When Does Pretraining Help? Assessing Self-Supervised Learning for Law and the CaseHOLD Dataset of 53,000+ Legal Holdings

Related tags

Deep Learningcasehold
Overview

When Does Pretraining Help? Assessing Self-Supervised Learning for Law and the CaseHOLD Dataset of 53,000+ Legal Holdings

This is the repository for the paper, When Does Pretraining Help? Assessing Self-Supervised Learning for Law and the CaseHOLD Dataset of 53,000+ Legal Holdings (Zheng and Guha et al., 2021), accepted to ICAIL 2021.

It includes models, datasets, and code for computing pretrain loss and finetuning Legal-BERT, Custom Legal-BERT, and BERT (double) models on legal benchmark tasks: Overruling, Terms of Service, CaseHOLD.

Download Models & Datasets

The legal benchmark task datasets and Legal-BERT, Custom Legal-BERT, and BERT (double) model files can be downloaded from the casehold Google Drive folder. For more information, see the Description of the folder.

The models can also be accessed directly from the Hugging Face model hub. To load a model from the model hub in a script, pass its Hugging Face model repository name to the model_name_or_path script argument.

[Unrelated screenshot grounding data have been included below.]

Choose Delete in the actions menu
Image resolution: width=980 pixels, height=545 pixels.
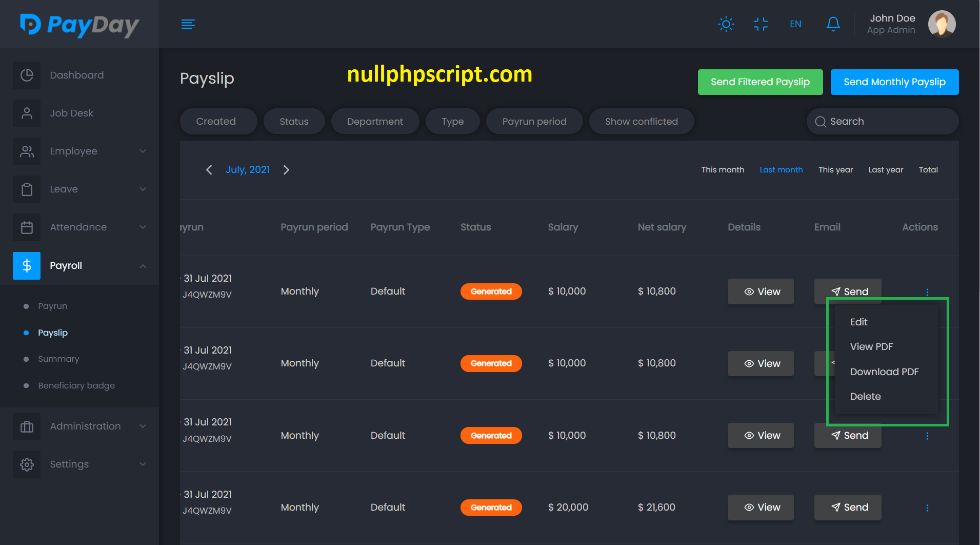[x=865, y=396]
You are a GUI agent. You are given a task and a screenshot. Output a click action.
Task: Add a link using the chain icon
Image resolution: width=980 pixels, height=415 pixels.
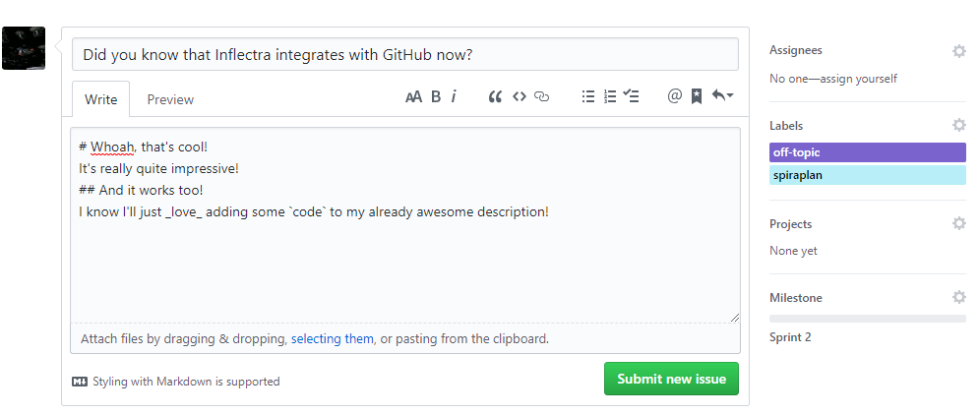[541, 96]
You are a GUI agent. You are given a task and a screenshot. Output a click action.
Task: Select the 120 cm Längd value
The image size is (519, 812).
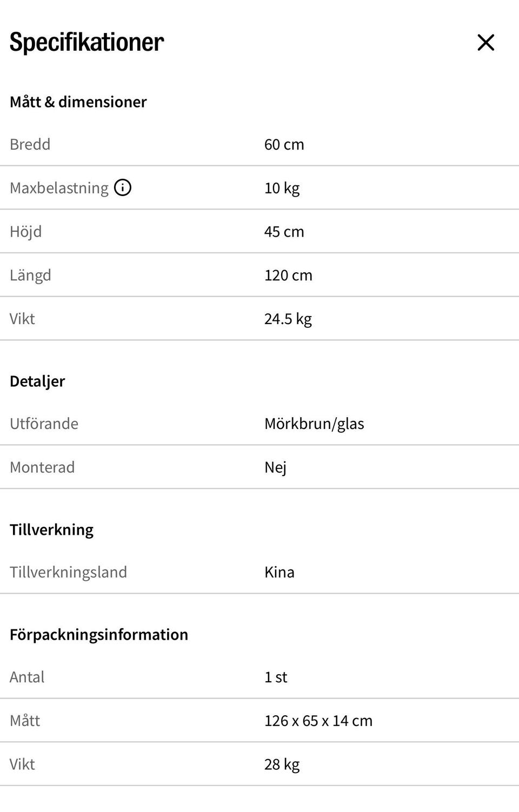coord(288,275)
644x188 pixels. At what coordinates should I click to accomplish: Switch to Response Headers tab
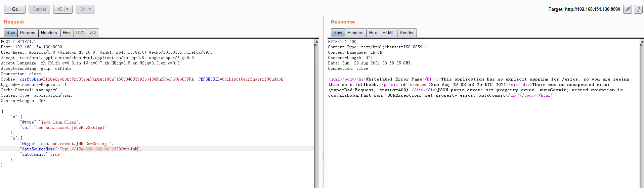355,33
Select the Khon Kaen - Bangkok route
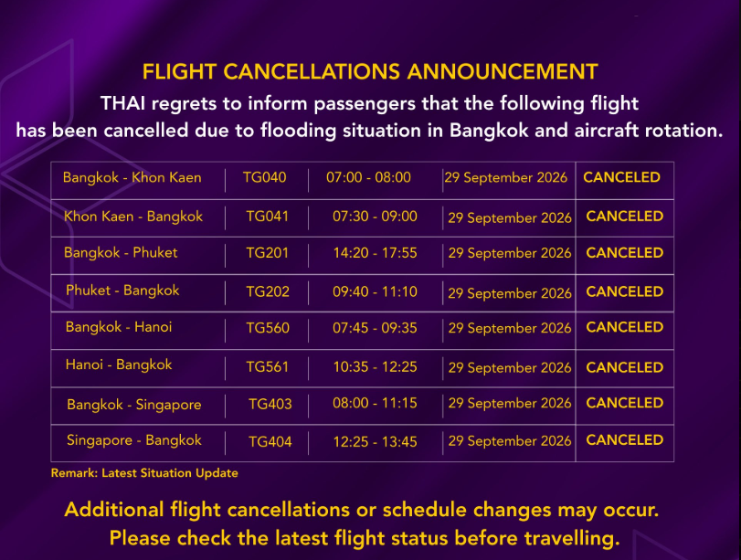The image size is (741, 560). pyautogui.click(x=133, y=217)
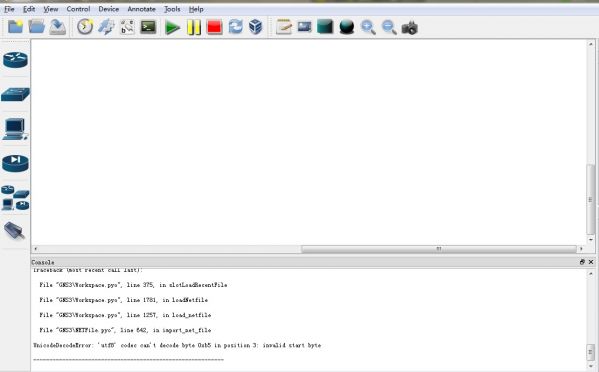Viewport: 599px width, 372px height.
Task: Pause all devices using yellow pause icon
Action: pos(194,27)
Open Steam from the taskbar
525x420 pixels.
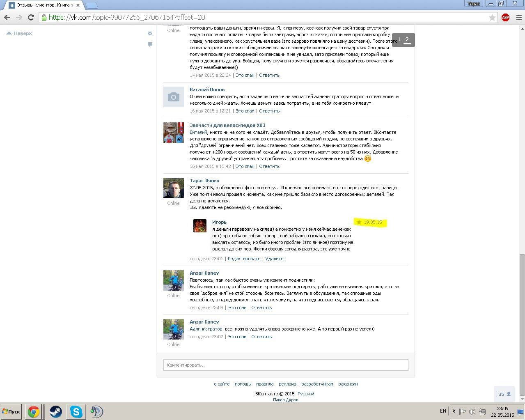click(55, 411)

See demo.ipynb for more details.

Hugging Face Model Repositories

Download the legal benchmark task datasets and the models (optional, scripts can directly load models from Hugging Face model repositories) from the casehold Google Drive folder and unzip them under the top-level directory like:

reglab/casehold
├── data
│ ├── casehold.csv
│ └── overruling.csv
├── models
│ ├── bert-double
│ │ ├── config.json
│ │ ├── pytorch_model.bin
│ │ ├── special_tokens_map.json
│ │ ├── tf_model.h5
│ │ ├── tokenizer_config.json
│ │ └── vocab.txt
│ └── custom-legalbert
│ │ ├── config.json
│ │ ├── pytorch_model.bin
│ │ ├── special_tokens_map.json
│ │ ├── tf_model.h5
│ │ ├── tokenizer_config.json
│ │ └── vocab.txt
│ └── legalbert
│ │ ├── config.json
│ │ ├── pytorch_model.bin
│ │ ├── special_tokens_map.json
│ │ ├── tf_model.h5
│ │ ├── tokenizer_config.json
│ │ └── vocab.txt

Requirements

This code was tested with Python 3.7 and Pytorch 1.8.1.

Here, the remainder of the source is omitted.